How we change what others think, feel, believe and do
This is a sudden change in beliefs, such as when someone ‘experiences’ a religious conversion. The experience is often felt very strongly and leads to radical changes in behaviors.
Cults often attract people who are searching for meaning in their lives and who have built up massive tension around this. The converts experience a significant emotional release, often within a carefully engineered context of ritual and socialization, as they ‘see the light’.
When this happens to an individual, it is often after they have been thinking about something for some time, and a cognitive breakthrough at last appears. This happens with beliefs much in the same way as an inventor or scientist gets an ‘eureka’ experience on how to solve a problem.
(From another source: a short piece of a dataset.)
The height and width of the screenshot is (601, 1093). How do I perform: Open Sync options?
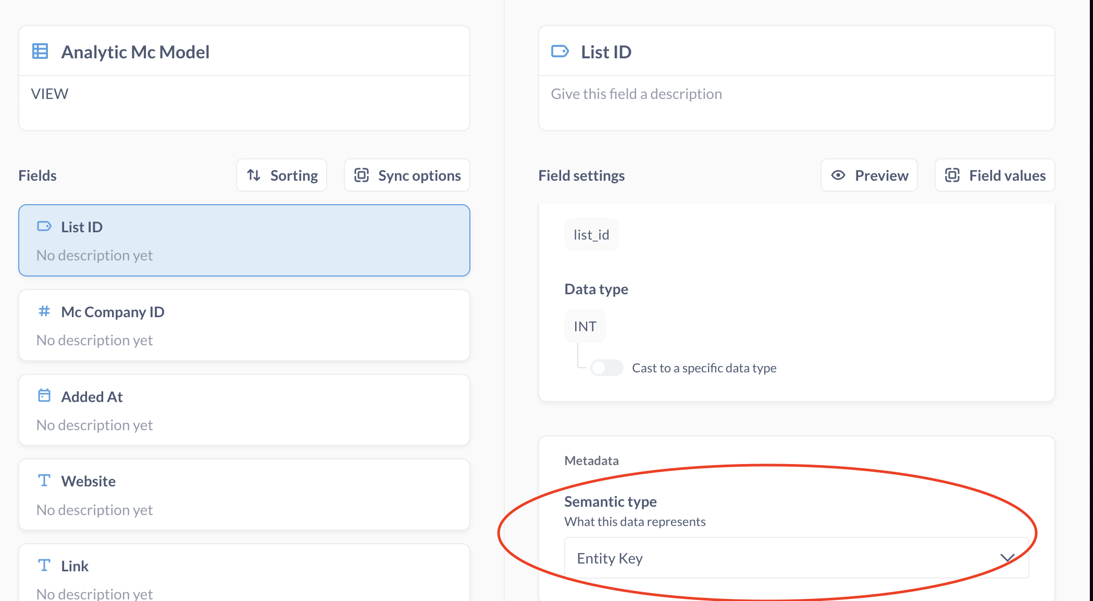click(x=407, y=176)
When H.G. Wells’ ‘War of the Worlds’ was read on the US radio by Orson Welles in 1938, many listeners suddenly believed the world really was being attacked by aliens, and mass panic ensued. This was due to the ‘news broadcast’ style that was used, as well as the way radio-listening was, at that time, a social activity. The impending war probably did not help either.
Find or build significant tensions in the other person. Let them build to almost breaking point, where they are desperately looking for a solution. Then provide the solution, preferably in an engineered context where all cues point to the same conclusion. Follow up by giving them experiences that allow them to ‘prove’ the change to themselves.
When you have a significant tension in your life, such as when you have been searching for meaning, beware of people offering pat solutions. In particular question what they might be getting (or might ask in return) from your conversion.